### TEXT SEGMENT:
..........
LCP measures one specific thing: when the largest visible element above the fold finishes loading. Your overall page may feel fast because most elements load quickly, but if the hero image or H1 heading takes 3.8 seconds to paint — perhaps because it is lazy-loaded, not preloaded, or served from a distant origin without a CDN — your LCP is Poor regardless of how the rest of the page feels. Run PageSpeed Insights and look at the 'Largest Contentful Paint element' diagnostic. It will name the exact element Google is measuring. Once you know what element it is, you can target the fix specifically.
What replaced FID and why does it matter?
Interaction to Next Paint (INP) replaced First Input Delay (FID) as an official Core Web Vitals metric in March 2024. FID measured only the delay before the browser began processing the first interaction. INP measures the full delay from any interaction to the next browser paint throughout the entire page visit. INP is harder to pass because it catches sluggish responses to any click, tap, or key press — not just the first one. A site that passed FID easily may fail INP if its JavaScript creates long tasks during user interaction. The threshold is 200ms for Good, and INP above 500ms is Poor.
Can I improve Core Web Vitals without a caching plugin?
You can make marginal improvements without one, but not meaningful ones on a typical WordPress site. LCP is directly dependent on TTFB, and TTFB on WordPress without page caching is typically 800ms to 2,000ms — making it essentially impossible to achieve a Good LCP score. A caching plugin (WP Rocket, LiteSpeed Cache, or W3 Total Cache configured correctly) is the single highest-leverage intervention for both TTFB and LCP. After caching is in place, image optimization and JS deferral handle the remaining issues. Trying to optimize images and JavaScript without first fixing TTFB is optimizing in the wrong order.
Why does my Core Web Vitals score look different in Google Search Console vs PageSpeed Insights?
Both Google Search Console and the field data section of PageSpeed Insights draw from the same CrUX dataset, but they present it differently. Search Console shows scores aggregated across URL groups (similar pages pooled together) and uses a 28-day rolling window. PageSpeed Insights shows scores for the specific URL you tested, also from the 28-day CrUX window. Differences between them are usually explained by URL grouping in GSC (a few bad URLs in a group can drag the group score down) or by the specific URL you tested having a different traffic profile than the group average. If you see a group failing in GSC but a specific URL passing in PSI, check which URLs in that group are dragging the aggregate down.
..........
### PROVIDED DATA:

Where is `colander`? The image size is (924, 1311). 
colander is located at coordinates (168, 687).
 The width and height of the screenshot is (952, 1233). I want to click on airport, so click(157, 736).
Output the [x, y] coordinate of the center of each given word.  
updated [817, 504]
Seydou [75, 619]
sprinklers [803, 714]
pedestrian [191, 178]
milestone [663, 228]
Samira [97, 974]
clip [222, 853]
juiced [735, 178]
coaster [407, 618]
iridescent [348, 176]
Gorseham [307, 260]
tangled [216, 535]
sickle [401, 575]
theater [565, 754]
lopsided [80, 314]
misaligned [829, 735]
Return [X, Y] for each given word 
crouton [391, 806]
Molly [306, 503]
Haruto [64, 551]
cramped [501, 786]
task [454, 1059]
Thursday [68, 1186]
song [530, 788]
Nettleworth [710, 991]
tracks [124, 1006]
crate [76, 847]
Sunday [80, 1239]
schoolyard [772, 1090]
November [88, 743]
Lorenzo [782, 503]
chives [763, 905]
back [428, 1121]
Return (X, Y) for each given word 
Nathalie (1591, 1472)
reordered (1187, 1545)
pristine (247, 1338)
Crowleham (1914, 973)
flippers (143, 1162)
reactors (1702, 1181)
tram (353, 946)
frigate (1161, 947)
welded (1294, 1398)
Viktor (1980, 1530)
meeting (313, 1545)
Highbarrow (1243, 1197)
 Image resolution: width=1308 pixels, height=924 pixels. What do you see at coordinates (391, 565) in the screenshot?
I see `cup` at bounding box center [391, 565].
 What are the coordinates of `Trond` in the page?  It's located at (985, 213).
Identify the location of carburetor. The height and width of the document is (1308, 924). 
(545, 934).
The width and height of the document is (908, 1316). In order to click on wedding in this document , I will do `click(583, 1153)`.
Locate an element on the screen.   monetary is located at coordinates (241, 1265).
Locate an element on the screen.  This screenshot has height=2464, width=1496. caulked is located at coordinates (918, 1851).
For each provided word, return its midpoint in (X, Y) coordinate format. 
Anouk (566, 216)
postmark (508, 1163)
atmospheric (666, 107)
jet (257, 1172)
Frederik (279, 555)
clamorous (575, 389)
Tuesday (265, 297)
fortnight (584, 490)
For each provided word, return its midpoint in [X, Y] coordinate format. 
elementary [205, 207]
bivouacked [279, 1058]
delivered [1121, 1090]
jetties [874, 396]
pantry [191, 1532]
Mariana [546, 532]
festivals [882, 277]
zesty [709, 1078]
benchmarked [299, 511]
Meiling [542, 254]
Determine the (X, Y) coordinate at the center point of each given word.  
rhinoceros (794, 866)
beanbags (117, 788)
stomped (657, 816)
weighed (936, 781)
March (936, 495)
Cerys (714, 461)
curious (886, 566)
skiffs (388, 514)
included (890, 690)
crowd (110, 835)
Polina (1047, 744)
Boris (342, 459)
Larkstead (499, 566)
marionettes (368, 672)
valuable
..........
### WHAT IS EXPECTED:
Write the next part of the Core Web Vitals passage above, continuing after its final sentence.

### REPLY:
How long does it take for Core Web Vitals fixes to appear in Google Search Console?
CrUX data is a 28-day rolling window. After you make a fix, you need to wait for real Chrome users to visit the improved pages, and for those visits to accumulate into 28 days of field data. In practice: you will begin to see improvement in the GSC Core Web Vitals report approximately 7 to 14 days after deploying a fix, with the full 28-day picture visible about 4 weeks later. Use PageSpeed Insights field data for the same URL during this period to track progress on the specific page you optimised. The lab score in PageSpeed Insights (Lighthouse) will reflect your fix immediately — which is useful for confirming the technical change worked before the field data catches up.
Is it worth fixing Core Web Vitals on a site with low traffic?
Yes, for two reasons that have nothing to do with the CWV ranking signal. First, CrUX requires a minimum traffic threshold to generate field data — sites below roughly 1,000 monthly Chrome visits will show 'no field data available' in PSI. In that case, CWV cannot help or hurt your rankings directly, but the underlying performance problems still affect every visitor. Second, if you plan to grow the site, fixing the structural performance issues now (TTFB, image sizes, JS weight) costs less effort on a small site than on a large one with dozens of page templates. The LCP preload and image optimisation work you do on a 10-post site applies to a 500-post site without additional work.